ABC 06/10/13
JON JUARISTI
El mal llamado «derecho a decidir» implica la destrucción de los derechos amparados por las leyes
El «derecho a decidir», invocado por los nacionalistas como si se tratase de un auténtico derecho natural, es una petición de principio. No es un derecho porque, como muy bien sabían los fundadores de la filosofía política moderna mucho antes de que aparecieran las teorías decisionistas, la decisión es previa al derecho y, por supuesto, a la ley. Hasta el vencido puede (y debe) decidir entre la resistencia, aunque suponga la muerte, o la sumisión. La capacidad de decidir no la otorga ningún derecho, y se ejerce la decisión incluso cuando se renuncia a ejercerla. La propia renuncia es en sí misma una decisión.
Por tanto, habrá que preguntarse qué quieren decir los nacionalistas cuando hablan de «derecho a decidir». Sospecho que algo tiene que ver con la sustitución de la ley por el contrato como fundamento de la democracia posmoderna. Desde Rousseau, el mítico contrato social, expresión de la no menos mítica voluntad general, se ha considerado la esencia misma de la ley, pero nunca hasta hace un par de décadas se pretendió que la promulgación de una ley adoptara la forma de un contrato. Como ejemplo extremo, las normas que en cualquier cuerpo legal prohíben el asesinato o el robo no derivan de contrato social alguno ni de la voluntad general, sino de la evidencia ética de que arrebatar a un semejante la vida o la propiedad es una conducta que debe ser proscrita por la ley. El acto contractual está de sobra, porque sería redundante. El legislador no reúne al pueblo para consultarle si está o no de acuerdo con la prohibición del asesinato o del robo. Análogamente, cuando Renan definía la nación como el resultado de un plebiscito cotidiano, no pretendía que para que existiese la nación hubiera que celebrar diariamente un plebiscito. Sabía que todos sus lectores entenderían que estaba recurriendo a una metáfora.
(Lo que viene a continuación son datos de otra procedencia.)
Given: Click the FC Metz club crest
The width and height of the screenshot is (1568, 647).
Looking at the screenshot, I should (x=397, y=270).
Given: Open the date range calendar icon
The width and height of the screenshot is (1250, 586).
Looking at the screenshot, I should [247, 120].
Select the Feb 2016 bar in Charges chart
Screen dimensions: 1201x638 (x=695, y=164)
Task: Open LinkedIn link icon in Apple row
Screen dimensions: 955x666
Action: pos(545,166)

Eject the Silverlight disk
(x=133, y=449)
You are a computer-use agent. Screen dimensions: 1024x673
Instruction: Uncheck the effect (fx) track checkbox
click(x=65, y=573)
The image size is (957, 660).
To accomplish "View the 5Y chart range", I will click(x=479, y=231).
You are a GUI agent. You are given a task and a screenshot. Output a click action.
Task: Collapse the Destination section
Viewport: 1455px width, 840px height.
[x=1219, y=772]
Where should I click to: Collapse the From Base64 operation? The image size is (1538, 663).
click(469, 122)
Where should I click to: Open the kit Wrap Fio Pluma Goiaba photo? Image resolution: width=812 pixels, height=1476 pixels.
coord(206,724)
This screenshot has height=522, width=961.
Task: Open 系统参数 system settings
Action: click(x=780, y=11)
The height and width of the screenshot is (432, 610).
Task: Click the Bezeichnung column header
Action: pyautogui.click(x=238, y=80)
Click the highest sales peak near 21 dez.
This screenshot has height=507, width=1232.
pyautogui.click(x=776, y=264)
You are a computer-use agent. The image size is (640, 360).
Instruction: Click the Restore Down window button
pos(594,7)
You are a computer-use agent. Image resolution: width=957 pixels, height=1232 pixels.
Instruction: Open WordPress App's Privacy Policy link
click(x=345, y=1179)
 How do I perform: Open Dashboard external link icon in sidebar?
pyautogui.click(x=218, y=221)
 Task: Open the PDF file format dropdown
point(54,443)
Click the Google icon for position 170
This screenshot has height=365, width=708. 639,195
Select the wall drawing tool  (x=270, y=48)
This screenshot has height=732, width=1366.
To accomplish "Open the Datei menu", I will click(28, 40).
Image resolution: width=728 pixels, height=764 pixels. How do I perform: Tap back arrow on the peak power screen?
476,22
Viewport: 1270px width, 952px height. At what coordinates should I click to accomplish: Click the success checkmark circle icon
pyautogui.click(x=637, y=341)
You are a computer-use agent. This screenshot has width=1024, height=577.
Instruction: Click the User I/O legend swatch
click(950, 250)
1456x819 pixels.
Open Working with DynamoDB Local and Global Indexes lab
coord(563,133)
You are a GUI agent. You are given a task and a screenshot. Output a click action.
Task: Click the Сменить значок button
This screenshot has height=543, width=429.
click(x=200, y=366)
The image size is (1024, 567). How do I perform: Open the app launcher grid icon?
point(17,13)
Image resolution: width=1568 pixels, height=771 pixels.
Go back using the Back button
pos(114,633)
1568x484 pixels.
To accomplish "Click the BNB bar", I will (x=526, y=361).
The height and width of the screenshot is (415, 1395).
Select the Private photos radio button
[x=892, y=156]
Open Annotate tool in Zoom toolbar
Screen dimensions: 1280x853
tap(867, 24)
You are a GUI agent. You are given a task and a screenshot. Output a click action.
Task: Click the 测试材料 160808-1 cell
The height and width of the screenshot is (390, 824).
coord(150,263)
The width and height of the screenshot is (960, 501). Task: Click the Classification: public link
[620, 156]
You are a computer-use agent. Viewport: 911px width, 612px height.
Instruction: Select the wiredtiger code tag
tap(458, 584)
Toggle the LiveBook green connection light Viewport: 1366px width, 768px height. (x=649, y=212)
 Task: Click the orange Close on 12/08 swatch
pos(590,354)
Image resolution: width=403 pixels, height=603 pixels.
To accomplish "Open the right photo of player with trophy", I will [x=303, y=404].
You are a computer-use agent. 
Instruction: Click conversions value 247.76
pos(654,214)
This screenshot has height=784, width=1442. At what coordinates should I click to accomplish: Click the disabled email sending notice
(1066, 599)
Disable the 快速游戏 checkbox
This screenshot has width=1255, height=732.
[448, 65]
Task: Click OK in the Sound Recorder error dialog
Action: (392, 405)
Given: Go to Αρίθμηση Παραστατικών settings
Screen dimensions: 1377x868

Sin embargo, la situación actual es muy distinta. Como observa Jean-Claude Milner, «nos hemos criado en la idea de que la democracia es, en cierto modo, el lugar geométrico de la ley. La ley es del orden de lo limitado. Sin embargo, la democracia ya ha entrado en la era de lo ilimitado. Resulta que ahora la democracia es el lugar geométrico del contrato, mejor dicho, de los contratos, puesto que la fuerza de la forma contractual reside en que se puede multiplicar de forma ilimitada».
La política de la expansión de los contratos a costa de la ley se puso en marcha desde finales del siglo XX por la izquierda occidental y se denominó «ampliación de derechos». En la práctica, suponía que toda ley podía ser cuestionada a discreción y sustituida por un contrato explícito del legislador con cualquier sector que demandara un nuevo derecho. Cada nuevo derecho alcanzado por este sistema contractual invalidaba los derechos protegidos por la ley limitada que el nuevo contrato supuestamente ampliaba. En realidad, la política de «ampliación de derechos» institucionalizaba la revolución y, en consecuencia, abolía la ley, a la vez que desataba una nueva forma de totalitarismo, porque la ley permitía todo aquello que no prohibía expresamente, mientras que para la «ampliación de derechos» sólo es tolerable lo que haya sido objeto de un contrato explícito.
El mal llamado «derecho a decidir» pertenece a este orden ilimitado del contrato y, por consiguiente, sólo podría imponerse mediante la destrucción de las leyes que amparan los derechos de todos los ciudadanos, nacionalistas y no nacionalistas. Juega a su favor la superstición básica de la nueva democracia totalitaria: es decir, que nadie debe disfrutar de otros derechos que los que los demás le concedan mediante contratos al margen de las leyes.